↓↓↓

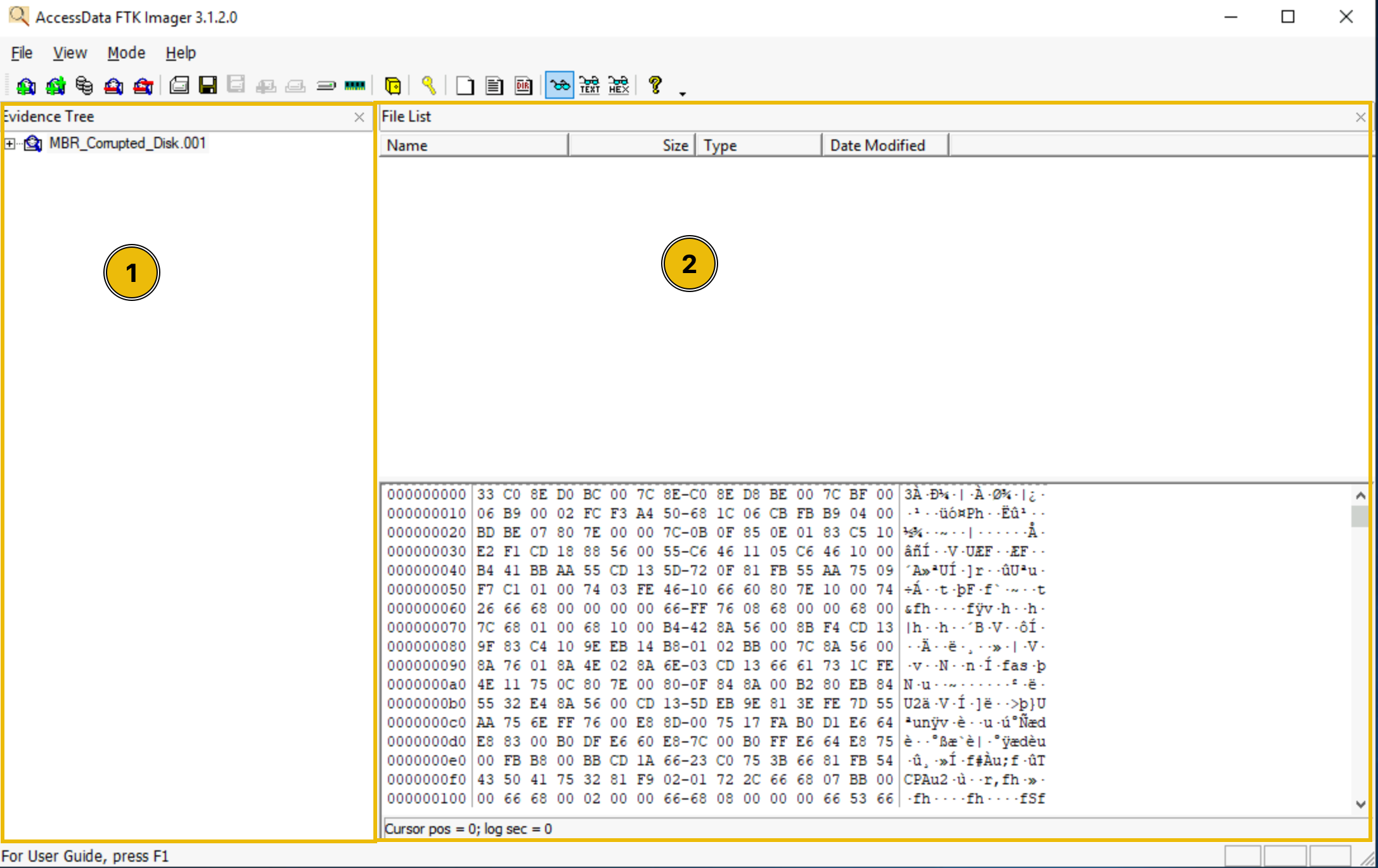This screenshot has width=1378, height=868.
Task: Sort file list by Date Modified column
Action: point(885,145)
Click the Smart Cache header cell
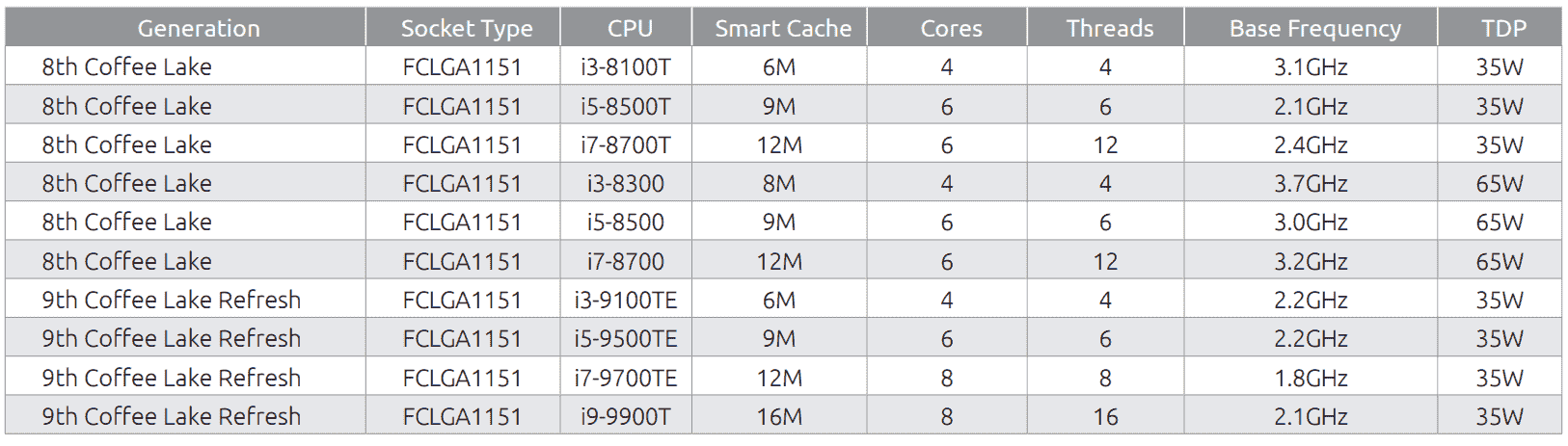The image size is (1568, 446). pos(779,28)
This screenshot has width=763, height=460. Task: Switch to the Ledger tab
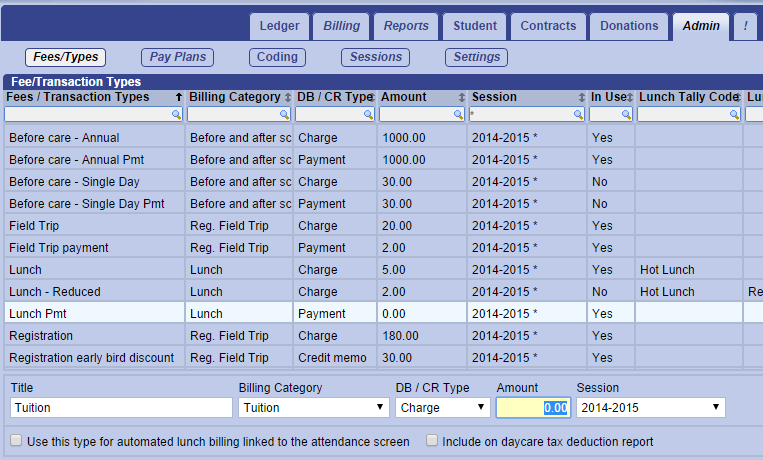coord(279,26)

↑↑↑

- EXERCISE BRIEF: From the line containing "This screenshot has width=763, height=460." to the last line of the entries, output every line exactly as written, but leave out the pictures.

- TASK ANSWER:
This screenshot has width=763, height=460. Task: Switch to the Ledger tab
coord(279,26)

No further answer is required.